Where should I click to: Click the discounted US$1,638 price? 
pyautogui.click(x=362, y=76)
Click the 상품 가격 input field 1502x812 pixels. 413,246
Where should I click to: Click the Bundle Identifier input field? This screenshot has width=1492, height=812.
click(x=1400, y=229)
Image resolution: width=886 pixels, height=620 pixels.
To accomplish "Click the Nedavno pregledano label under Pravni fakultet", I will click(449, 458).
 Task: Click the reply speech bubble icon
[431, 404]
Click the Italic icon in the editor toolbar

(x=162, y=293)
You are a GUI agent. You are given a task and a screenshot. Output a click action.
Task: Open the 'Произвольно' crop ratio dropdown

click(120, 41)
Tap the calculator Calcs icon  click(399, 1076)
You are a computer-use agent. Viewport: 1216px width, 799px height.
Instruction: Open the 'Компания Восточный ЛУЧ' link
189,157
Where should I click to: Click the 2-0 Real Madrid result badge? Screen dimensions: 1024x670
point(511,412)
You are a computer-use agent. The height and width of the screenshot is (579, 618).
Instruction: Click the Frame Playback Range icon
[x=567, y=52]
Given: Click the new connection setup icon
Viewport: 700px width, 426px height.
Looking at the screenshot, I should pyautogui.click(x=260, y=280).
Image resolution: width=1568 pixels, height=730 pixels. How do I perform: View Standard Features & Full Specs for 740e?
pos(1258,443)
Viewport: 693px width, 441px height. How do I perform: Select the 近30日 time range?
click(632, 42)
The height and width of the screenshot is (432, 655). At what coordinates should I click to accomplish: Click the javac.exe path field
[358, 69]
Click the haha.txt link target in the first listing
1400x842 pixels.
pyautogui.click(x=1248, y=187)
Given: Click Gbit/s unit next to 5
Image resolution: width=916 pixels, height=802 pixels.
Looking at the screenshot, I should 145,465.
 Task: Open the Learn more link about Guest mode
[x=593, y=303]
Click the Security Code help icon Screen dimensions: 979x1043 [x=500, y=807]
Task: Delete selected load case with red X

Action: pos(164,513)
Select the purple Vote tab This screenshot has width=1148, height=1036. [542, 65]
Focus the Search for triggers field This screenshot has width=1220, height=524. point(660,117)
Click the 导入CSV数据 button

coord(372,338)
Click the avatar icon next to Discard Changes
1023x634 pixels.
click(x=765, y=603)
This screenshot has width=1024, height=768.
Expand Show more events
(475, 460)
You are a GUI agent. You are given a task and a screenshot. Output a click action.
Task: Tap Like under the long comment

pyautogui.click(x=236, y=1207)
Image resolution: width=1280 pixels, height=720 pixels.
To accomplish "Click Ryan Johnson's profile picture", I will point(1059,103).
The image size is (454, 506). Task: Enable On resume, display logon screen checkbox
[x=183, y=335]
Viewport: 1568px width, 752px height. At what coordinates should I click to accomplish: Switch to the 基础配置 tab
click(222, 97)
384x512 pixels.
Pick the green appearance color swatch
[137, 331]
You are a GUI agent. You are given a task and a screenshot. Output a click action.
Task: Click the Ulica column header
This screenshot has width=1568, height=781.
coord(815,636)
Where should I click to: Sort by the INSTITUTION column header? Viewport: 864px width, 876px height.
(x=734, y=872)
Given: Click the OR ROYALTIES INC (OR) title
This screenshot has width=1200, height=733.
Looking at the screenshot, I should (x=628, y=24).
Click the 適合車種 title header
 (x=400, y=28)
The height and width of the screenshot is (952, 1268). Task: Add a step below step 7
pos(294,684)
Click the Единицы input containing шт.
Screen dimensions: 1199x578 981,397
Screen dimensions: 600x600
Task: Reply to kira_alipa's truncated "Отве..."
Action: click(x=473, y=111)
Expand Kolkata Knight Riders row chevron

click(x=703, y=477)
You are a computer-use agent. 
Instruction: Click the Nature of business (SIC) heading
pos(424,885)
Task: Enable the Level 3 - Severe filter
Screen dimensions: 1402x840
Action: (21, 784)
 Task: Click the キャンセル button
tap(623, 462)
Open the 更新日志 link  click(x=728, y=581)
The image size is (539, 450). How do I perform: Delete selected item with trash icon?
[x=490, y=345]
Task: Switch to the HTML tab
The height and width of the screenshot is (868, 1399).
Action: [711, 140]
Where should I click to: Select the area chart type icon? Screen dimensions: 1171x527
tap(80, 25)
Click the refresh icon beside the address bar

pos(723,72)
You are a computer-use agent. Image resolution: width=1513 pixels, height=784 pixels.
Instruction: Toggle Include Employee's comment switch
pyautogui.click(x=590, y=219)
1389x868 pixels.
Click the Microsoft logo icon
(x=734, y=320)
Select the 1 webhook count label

▶ _What to work on_: Reproduce every item above word for word, changing nothing.

▶ _Output for this task_:
Where should I click to: Click the discounted US$1,638 price? 
pyautogui.click(x=362, y=76)
Click the 상품 가격 input field 1502x812 pixels. 413,246
Where should I click to: Click the Bundle Identifier input field? This screenshot has width=1492, height=812.
click(x=1400, y=229)
Image resolution: width=886 pixels, height=620 pixels.
To accomplish "Click the Nedavno pregledano label under Pravni fakultet", I will click(449, 458).
 Task: Click the reply speech bubble icon
[431, 404]
Click the Italic icon in the editor toolbar

(x=162, y=293)
You are a GUI agent. You are given a task and a screenshot. Output a click action.
Task: Open the 'Произвольно' crop ratio dropdown

click(120, 41)
Tap the calculator Calcs icon  click(399, 1076)
You are a computer-use agent. Viewport: 1216px width, 799px height.
Instruction: Open the 'Компания Восточный ЛУЧ' link
189,157
Where should I click to: Click the 2-0 Real Madrid result badge? Screen dimensions: 1024x670
point(511,412)
You are a computer-use agent. The height and width of the screenshot is (579, 618).
Instruction: Click the Frame Playback Range icon
[x=567, y=52]
Given: Click the new connection setup icon
Viewport: 700px width, 426px height.
Looking at the screenshot, I should pyautogui.click(x=260, y=280).
Image resolution: width=1568 pixels, height=730 pixels. How do I perform: View Standard Features & Full Specs for 740e?
pos(1258,443)
Viewport: 693px width, 441px height. How do I perform: Select the 近30日 time range?
click(632, 42)
The height and width of the screenshot is (432, 655). At what coordinates should I click to accomplish: Click the javac.exe path field
[358, 69]
Click the haha.txt link target in the first listing
1400x842 pixels.
pyautogui.click(x=1248, y=187)
Given: Click Gbit/s unit next to 5
Image resolution: width=916 pixels, height=802 pixels.
Looking at the screenshot, I should 145,465.
 Task: Open the Learn more link about Guest mode
[x=593, y=303]
Click the Security Code help icon Screen dimensions: 979x1043 [x=500, y=807]
Task: Delete selected load case with red X

Action: pos(164,513)
Select the purple Vote tab This screenshot has width=1148, height=1036. [542, 65]
Focus the Search for triggers field This screenshot has width=1220, height=524. point(660,117)
Click the 导入CSV数据 button

coord(372,338)
Click the avatar icon next to Discard Changes
1023x634 pixels.
click(x=765, y=603)
This screenshot has width=1024, height=768.
Expand Show more events
(475, 460)
You are a GUI agent. You are given a task and a screenshot. Output a click action.
Task: Tap Like under the long comment

pyautogui.click(x=236, y=1207)
Image resolution: width=1280 pixels, height=720 pixels.
To accomplish "Click Ryan Johnson's profile picture", I will point(1059,103).
The image size is (454, 506). Task: Enable On resume, display logon screen checkbox
[x=183, y=335]
Viewport: 1568px width, 752px height. At what coordinates should I click to accomplish: Switch to the 基础配置 tab
click(222, 97)
384x512 pixels.
Pick the green appearance color swatch
[137, 331]
You are a GUI agent. You are given a task and a screenshot. Output a click action.
Task: Click the Ulica column header
This screenshot has width=1568, height=781.
coord(815,636)
Where should I click to: Sort by the INSTITUTION column header? Viewport: 864px width, 876px height.
(x=734, y=872)
Given: Click the OR ROYALTIES INC (OR) title
This screenshot has width=1200, height=733.
Looking at the screenshot, I should (x=628, y=24).
Click the 適合車種 title header
 (x=400, y=28)
The height and width of the screenshot is (952, 1268). Task: Add a step below step 7
pos(294,684)
Click the Единицы input containing шт.
Screen dimensions: 1199x578 981,397
Screen dimensions: 600x600
Task: Reply to kira_alipa's truncated "Отве..."
Action: click(x=473, y=111)
Expand Kolkata Knight Riders row chevron

click(x=703, y=477)
You are a computer-use agent. 
Instruction: Click the Nature of business (SIC) heading
pos(424,885)
Task: Enable the Level 3 - Severe filter
Screen dimensions: 1402x840
Action: (21, 784)
 Task: Click the キャンセル button
tap(623, 462)
Open the 更新日志 link  click(x=728, y=581)
The image size is (539, 450). How do I perform: Delete selected item with trash icon?
[x=490, y=345]
Task: Switch to the HTML tab
The height and width of the screenshot is (868, 1399).
Action: [711, 140]
Where should I click to: Select the area chart type icon? Screen dimensions: 1171x527
tap(80, 25)
Click the refresh icon beside the address bar

pos(723,72)
You are a computer-use agent. Image resolution: width=1513 pixels, height=784 pixels.
Instruction: Toggle Include Employee's comment switch
pyautogui.click(x=590, y=219)
1389x868 pixels.
Click the Microsoft logo icon
(x=734, y=320)
Select the 1 webhook count label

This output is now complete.